[Screenshot and document pointing data]
# # #
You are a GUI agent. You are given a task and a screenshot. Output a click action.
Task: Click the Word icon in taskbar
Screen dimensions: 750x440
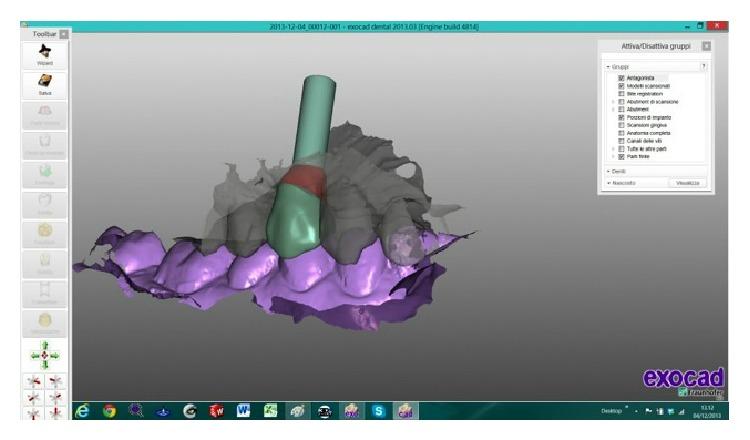click(x=244, y=411)
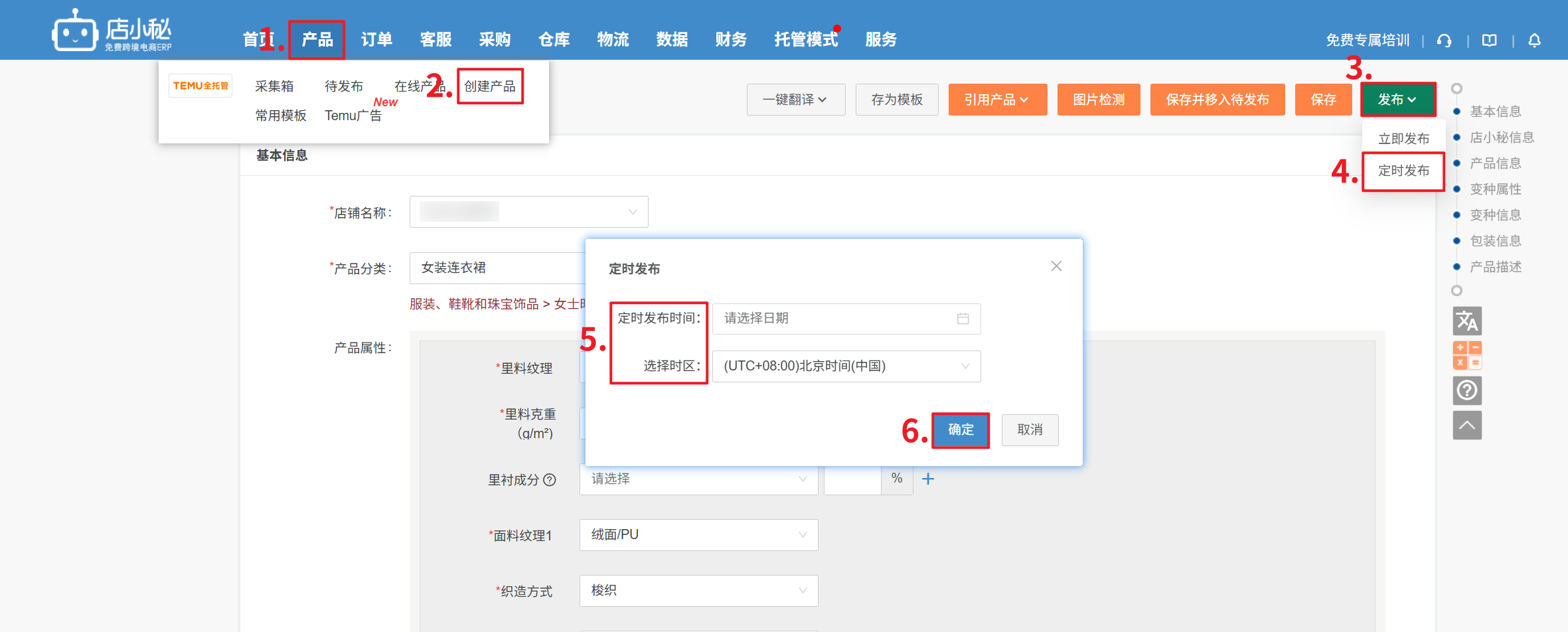Open the notification bell icon
The height and width of the screenshot is (632, 1568).
(1534, 40)
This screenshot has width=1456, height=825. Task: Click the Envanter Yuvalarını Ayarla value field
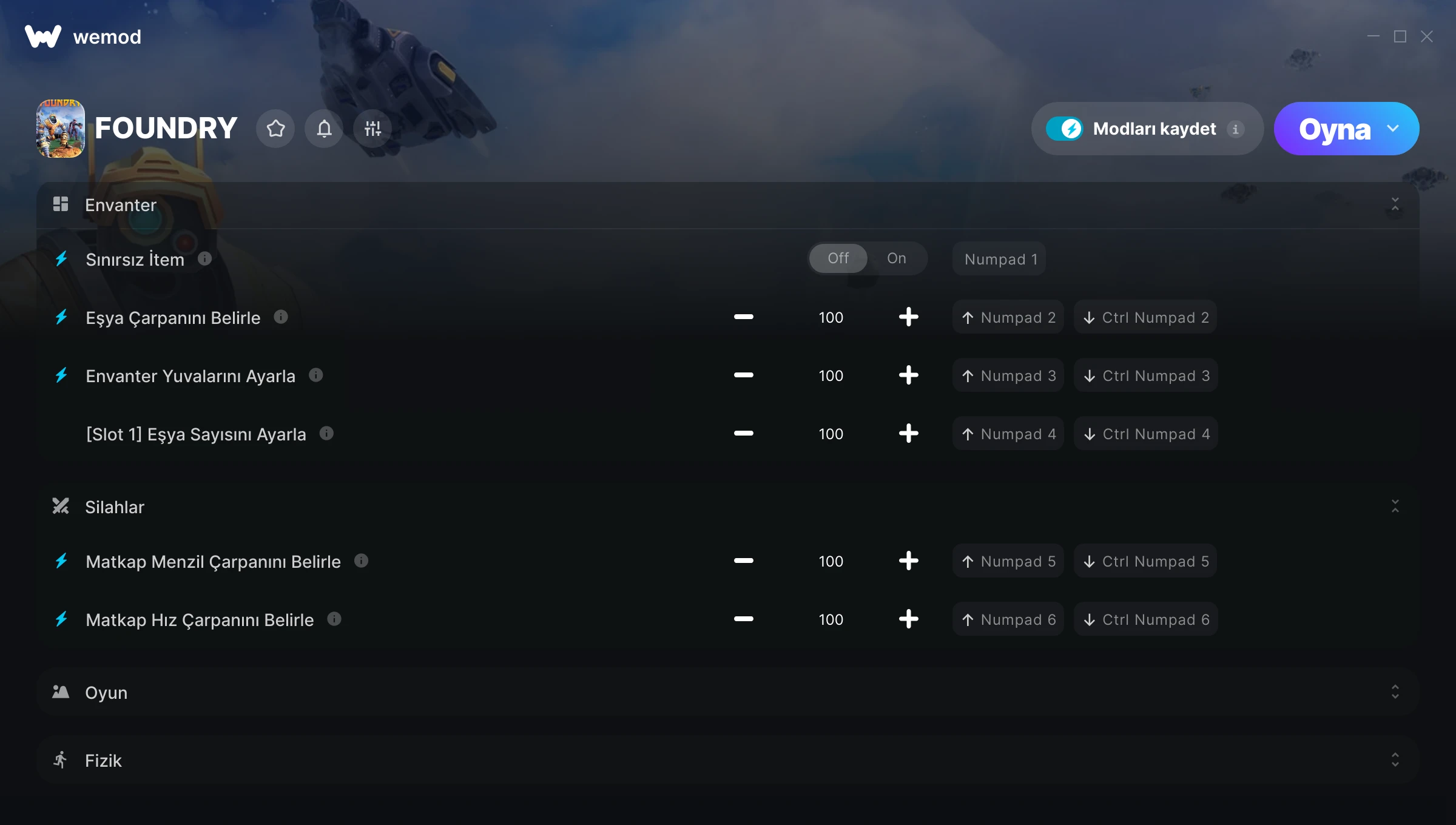click(x=831, y=375)
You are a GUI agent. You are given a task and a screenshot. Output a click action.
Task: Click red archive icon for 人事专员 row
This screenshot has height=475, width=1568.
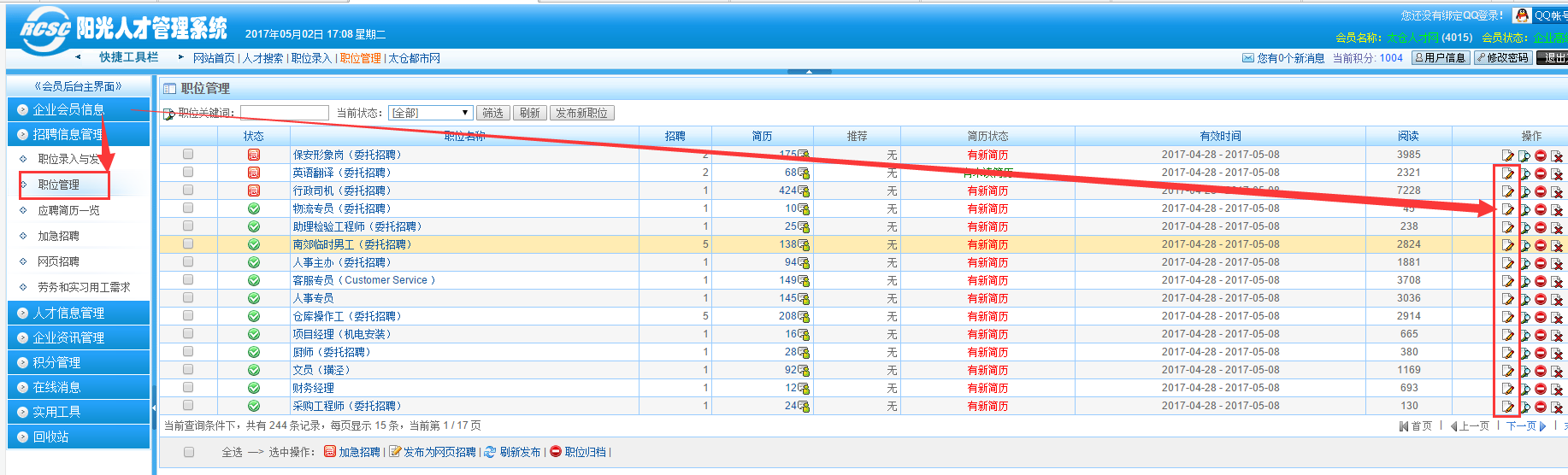1541,299
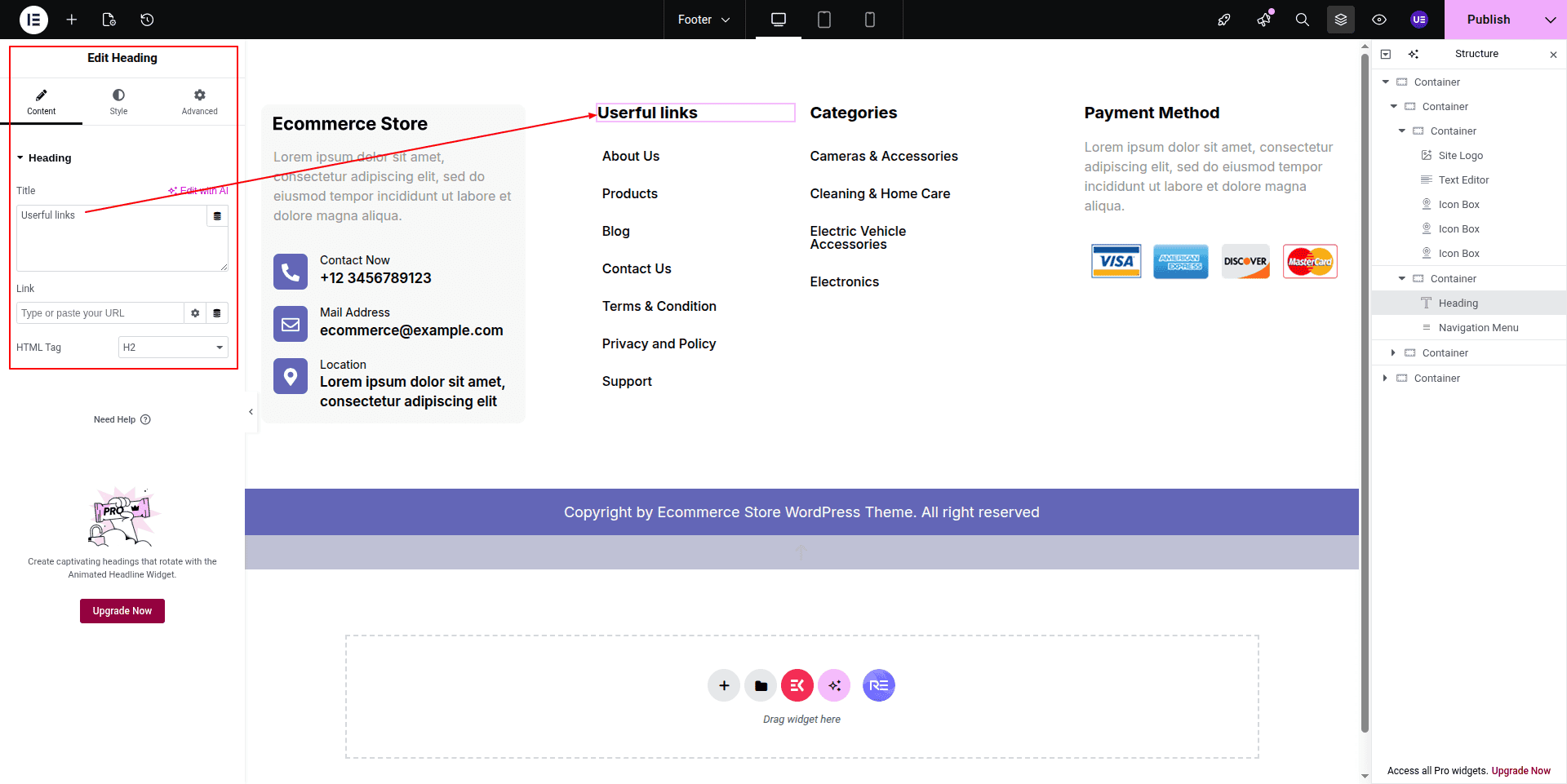This screenshot has width=1567, height=784.
Task: Open the History clock icon
Action: coord(147,20)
# # #
WHAT THE EXERCISE ASKS =>
Copy out every one of the rows above word for word, leaving out the pictures.

RESULT =>
You are a GUI agent. You are given a task and a screenshot. Output a click action.
Task: Click the Word icon in taskbar
Screen dimensions: 750x440
click(x=244, y=411)
Open the notification bell icon
The height and width of the screenshot is (632, 1568).
(1534, 40)
This screenshot has width=1456, height=825. Task: Click the Envanter Yuvalarını Ayarla value field
click(x=831, y=375)
You are a GUI agent. You are given a task and a screenshot. Output a click action.
Task: Click red archive icon for 人事专员 row
This screenshot has height=475, width=1568.
1541,299
This screenshot has width=1567, height=784.
Task: Open the History clock icon
Action: coord(147,20)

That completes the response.